▶ _Record set_:
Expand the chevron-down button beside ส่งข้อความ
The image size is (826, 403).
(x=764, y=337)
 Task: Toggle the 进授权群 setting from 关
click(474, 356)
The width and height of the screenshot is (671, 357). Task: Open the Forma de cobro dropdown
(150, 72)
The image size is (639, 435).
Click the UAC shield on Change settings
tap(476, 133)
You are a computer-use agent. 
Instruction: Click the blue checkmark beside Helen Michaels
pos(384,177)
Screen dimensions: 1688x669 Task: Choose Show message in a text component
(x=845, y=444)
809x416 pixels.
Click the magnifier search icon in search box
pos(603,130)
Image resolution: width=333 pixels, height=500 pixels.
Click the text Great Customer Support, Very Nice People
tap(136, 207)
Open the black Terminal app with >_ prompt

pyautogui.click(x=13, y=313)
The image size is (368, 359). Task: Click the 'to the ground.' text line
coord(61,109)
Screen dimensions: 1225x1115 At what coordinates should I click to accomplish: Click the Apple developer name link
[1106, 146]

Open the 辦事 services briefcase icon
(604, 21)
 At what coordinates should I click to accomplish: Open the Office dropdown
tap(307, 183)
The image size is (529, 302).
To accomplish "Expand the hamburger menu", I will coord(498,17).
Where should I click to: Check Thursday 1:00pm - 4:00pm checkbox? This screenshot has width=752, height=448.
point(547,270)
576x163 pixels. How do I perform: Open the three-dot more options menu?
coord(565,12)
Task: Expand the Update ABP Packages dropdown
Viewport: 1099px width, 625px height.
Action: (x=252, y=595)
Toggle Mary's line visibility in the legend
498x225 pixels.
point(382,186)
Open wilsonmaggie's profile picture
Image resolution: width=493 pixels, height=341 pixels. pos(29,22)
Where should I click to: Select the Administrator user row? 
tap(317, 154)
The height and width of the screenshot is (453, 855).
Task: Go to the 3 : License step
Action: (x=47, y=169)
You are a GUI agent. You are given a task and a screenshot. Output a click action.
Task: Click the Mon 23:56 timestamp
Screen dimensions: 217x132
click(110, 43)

▶ _Exercise goal_: Would you please give all of the records again exactly as they stand?

▶ _Finished task_:
Expand the chevron-down button beside ส่งข้อความ
The image size is (826, 403).
(x=764, y=337)
 Task: Toggle the 进授权群 setting from 关
click(474, 356)
The width and height of the screenshot is (671, 357). Task: Open the Forma de cobro dropdown
(150, 72)
The image size is (639, 435).
Click the UAC shield on Change settings
tap(476, 133)
You are a computer-use agent. 
Instruction: Click the blue checkmark beside Helen Michaels
pos(384,177)
Screen dimensions: 1688x669 Task: Choose Show message in a text component
(x=845, y=444)
809x416 pixels.
Click the magnifier search icon in search box
pos(603,130)
Image resolution: width=333 pixels, height=500 pixels.
Click the text Great Customer Support, Very Nice People
tap(136, 207)
Open the black Terminal app with >_ prompt

pyautogui.click(x=13, y=313)
The image size is (368, 359). Task: Click the 'to the ground.' text line
coord(61,109)
Screen dimensions: 1225x1115 At what coordinates should I click to accomplish: Click the Apple developer name link
[1106, 146]

Open the 辦事 services briefcase icon
(604, 21)
 At what coordinates should I click to accomplish: Open the Office dropdown
tap(307, 183)
The image size is (529, 302).
To accomplish "Expand the hamburger menu", I will coord(498,17).
Where should I click to: Check Thursday 1:00pm - 4:00pm checkbox? This screenshot has width=752, height=448.
point(547,270)
576x163 pixels. How do I perform: Open the three-dot more options menu?
coord(565,12)
Task: Expand the Update ABP Packages dropdown
Viewport: 1099px width, 625px height.
Action: (x=252, y=595)
Toggle Mary's line visibility in the legend
498x225 pixels.
point(382,186)
Open wilsonmaggie's profile picture
Image resolution: width=493 pixels, height=341 pixels. pos(29,22)
Where should I click to: Select the Administrator user row? 
tap(317, 154)
The height and width of the screenshot is (453, 855).
Task: Go to the 3 : License step
Action: (x=47, y=169)
You are a GUI agent. You are given a task and a screenshot. Output a click action.
Task: Click the Mon 23:56 timestamp
Screen dimensions: 217x132
click(110, 43)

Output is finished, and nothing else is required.